Le double attentat commis lundi par des femmes kamikazes dans le métro de Moscou pourrait constituer une vengeance des rebelles du Caucase après une offensive des forces russes dans laquelle deux de leurs leaders emblématiques ont récemment été tués, estiment des experts.

L'attaque, qui a fait lundi au moins 37 morts, en plus de deux femmes kamikazes, est le premier acte terroriste d'ampleur depuis six ans dans la capitale russe. Elle survient sur fond d'opérations d'envergure dans le Caucase russe visant la rébellion islamiste.

«Les explosions à Moscou ne sont pas surprenantes: les combattants annonçaient le jihad en Russie depuis fin décembre», explique à l'AFP l'analyste Alexeï Malachenko de la Fondation Carnegie.

Les menaces des rebelles, publiées généralement sur leur site kavkazcenter.com, se sont intensifiées ces dernières semaines après la mort de deux de leurs leaders, note l'expert.

Mercredi dernier, les forces de l'ordre ont abattu un proche allié du chef tchétchène Dokou Oumarov, Anzor Astemirov, personnage assez populaire chez les rebelles et responsable notamment d'une attaque en octobre 2005 en Kabardino-Balkarie (Caucase du Nord) qui avait fait plus de 100 morts.

Le 6 mars, le FSB avait annoncé avoir abattu en Ingouchie (Caucase russe) un autre chef de la guérilla islamiste, Saïd Bouriatski, auteur selon les services secrets de l'attentat contre le train Nevski Express le 27 novembre, qui avait fait 28 morts.

Selon le centre américain d'analyse spécialisé IntelCenter, «la version la plus probable est que l'Émirat du Caucase dirigé par Dokou Oumarov est derrière» les explosions à Moscou.

Ses membres ont menacé à deux reprises ces derniers mois de s'en prendre «à des civils russes à domicile», note-t-il. «Ce groupe a à la fois démontré sa capacité à mener ce genre d'attentat et en a exprimé l'intention», relève-t-il dans une note.

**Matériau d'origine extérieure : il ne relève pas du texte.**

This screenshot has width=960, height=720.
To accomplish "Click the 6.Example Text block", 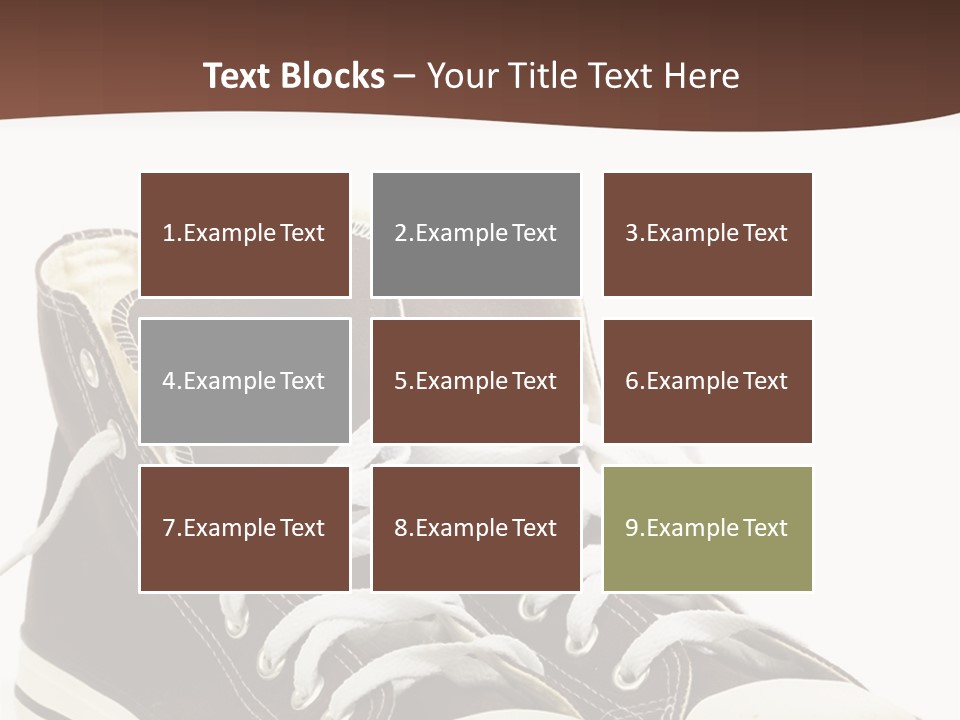I will (708, 381).
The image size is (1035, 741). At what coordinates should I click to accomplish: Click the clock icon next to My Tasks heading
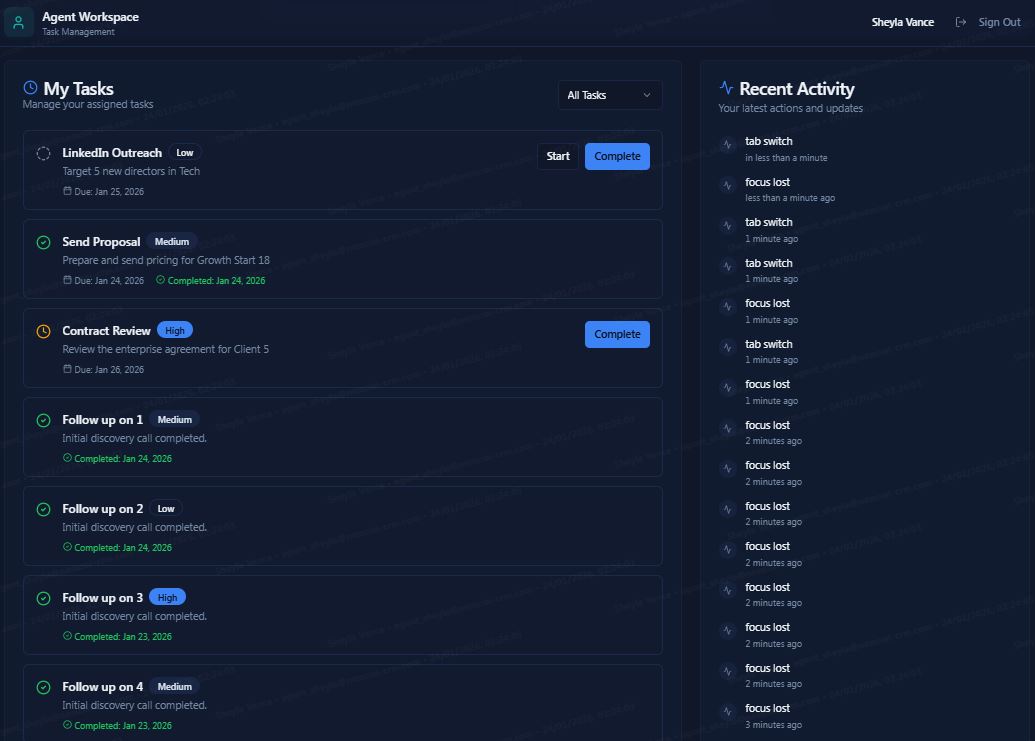tap(29, 87)
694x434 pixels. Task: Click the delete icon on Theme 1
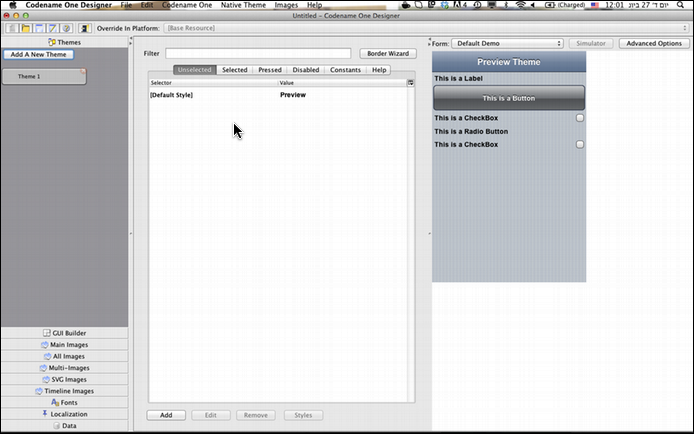[x=83, y=71]
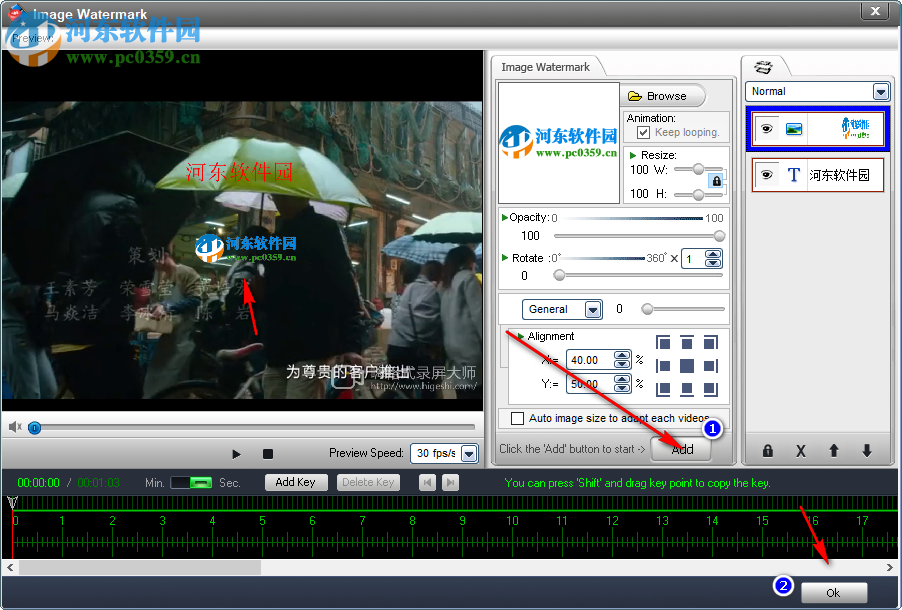Delete the watermark with the X icon
Image resolution: width=902 pixels, height=610 pixels.
[x=800, y=452]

Pour M. Malachenko, le double attentat vise à «venger les leaders morts».

«Une nouvelle génération de combattants a poussé dans le Caucase où deux nouvelles écoles de kamikazes ont récemment ouvert», note l'expert.

Nikolaï Kovalev, ex-chef du FSB aujourd'hui député, pense également que les femmes qui ont commis les attaques de lundi sont sans doute «des proches de Saïd Bouriatski».

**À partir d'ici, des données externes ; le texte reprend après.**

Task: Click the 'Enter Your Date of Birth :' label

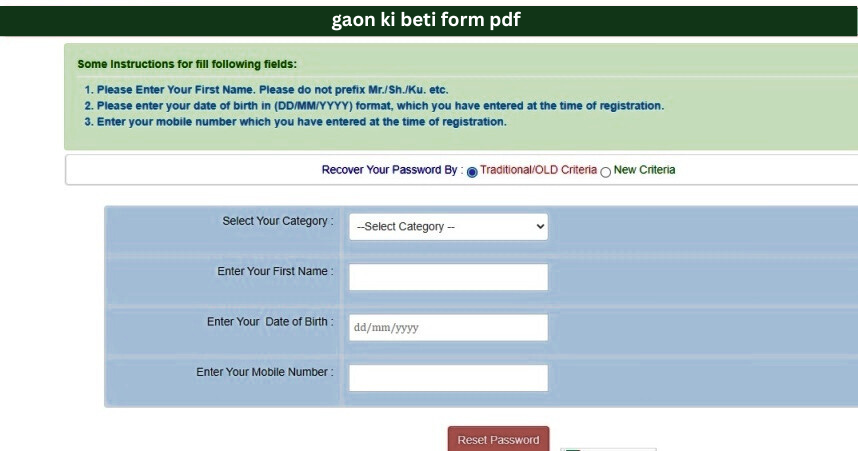Action: coord(270,322)
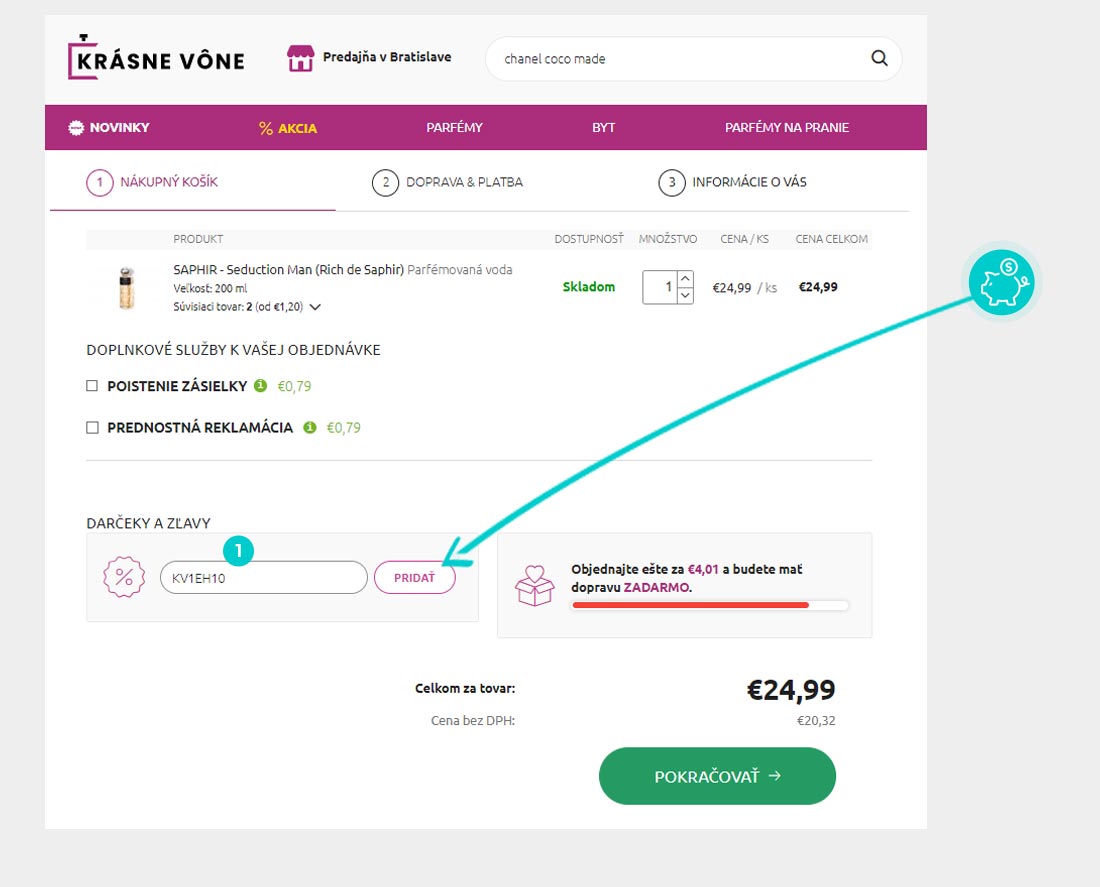Click the info icon next to Poistenie zásielky
1100x887 pixels.
[x=260, y=385]
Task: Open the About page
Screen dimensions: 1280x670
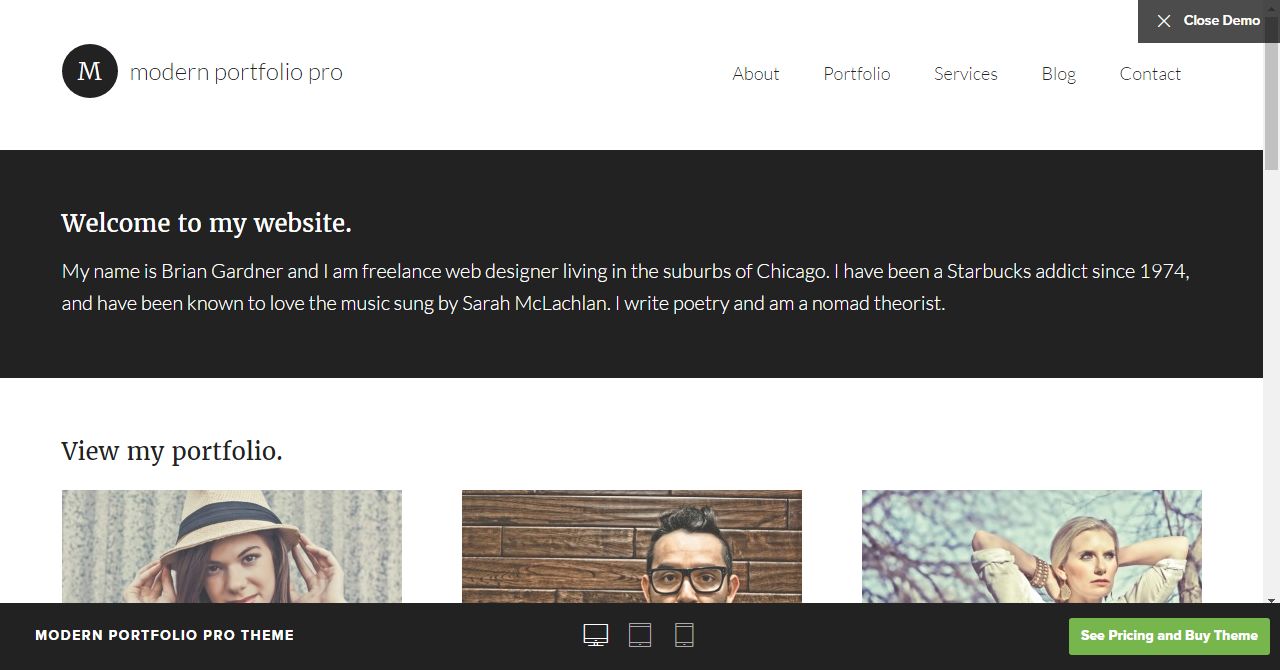Action: coord(755,74)
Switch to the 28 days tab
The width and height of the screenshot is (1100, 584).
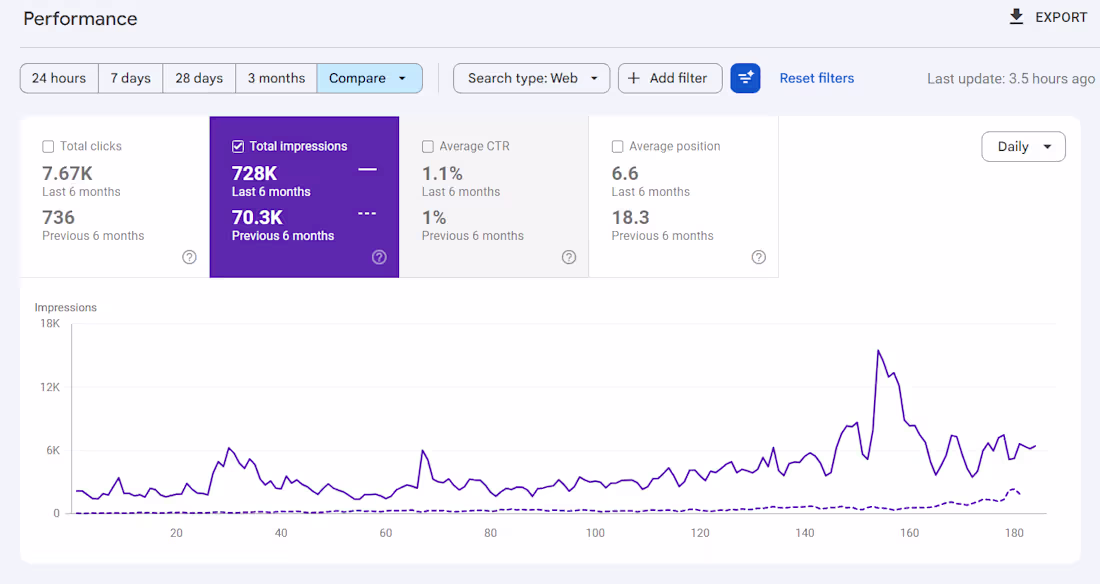[198, 77]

Leurs actes, dont l'un a été commis près du siège du FSB, à la station Loubianka, «sont une réponse à l'opération mise en oeuvre avec succès à l'encontre des groupes hors-la-loi dans le Caucase du Nord», a-t-il dit à l'agence Rosbalt.

Mais pour nombre d'experts, les explosions du métro démontrent surtout l'échec de la stratégie gouvernementale.

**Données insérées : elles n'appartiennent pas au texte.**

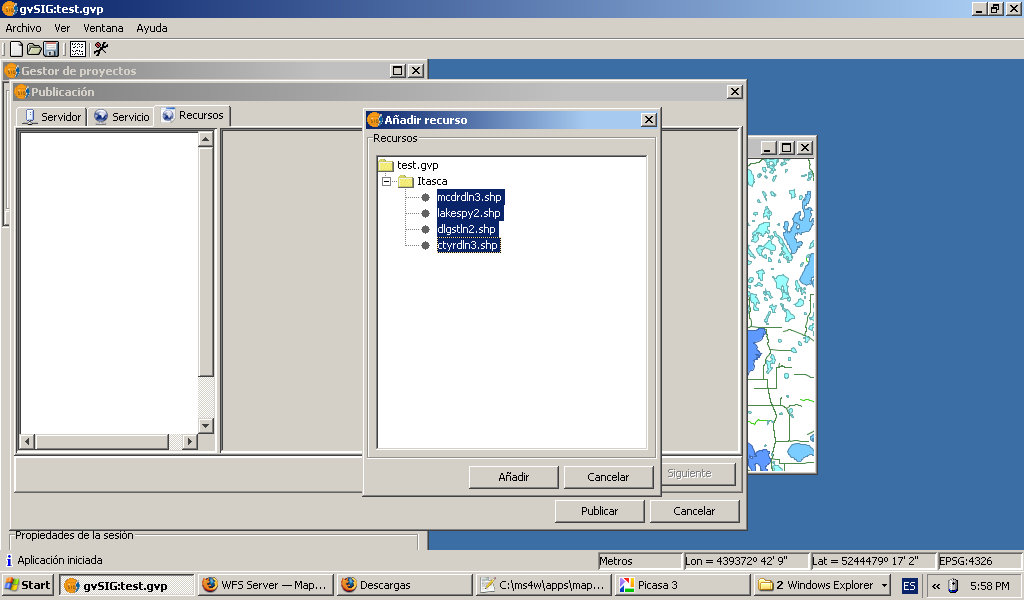Click the Save project floppy icon
Image resolution: width=1024 pixels, height=600 pixels.
(x=50, y=49)
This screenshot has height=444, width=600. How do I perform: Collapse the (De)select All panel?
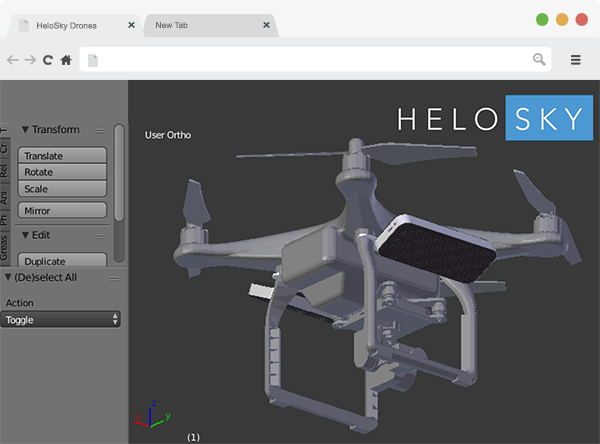8,277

«Les combattants caucasiens pratiquent depuis 2007 l'islam le plus extrémiste (...) mais leur terrorisme canalise un mécontentement» général de la population, dont «les droits sont régulièrement foulés aux pieds», estime Oleg Orlov, directeur de l'ONG Memorial.

«Malgré les efforts du pouvoir pour établir un dialogue avec le Caucase du Nord, il n'y a toujours pas de changements visibles dans cette région», note Grigori Chvedov, chef du portail d'informations indépendant kavkaz-uzel.ru.

«Les droits de l'Homme y sont toujours violés (...) ce qui renforce la base du terrorisme», dit M. Chvedov qui affirme craindre «une poursuite des actes terroristes en dehors du Caucase».

Fin janvier, le président Dmitri Medvedev a fait une nouvelle tentative pour stabiliser cette région en nommant à sa tête un influent homme politique et entrepreneur, Alexandre Khloponine, dans l'espoir qu'un redressement économique parvienne à enrayer la spirale de violence.

«L'attaque terroriste peut être perçue comme une réponse asymétrique de l'opposition islamique à cette nomination», juge M. Malachenko.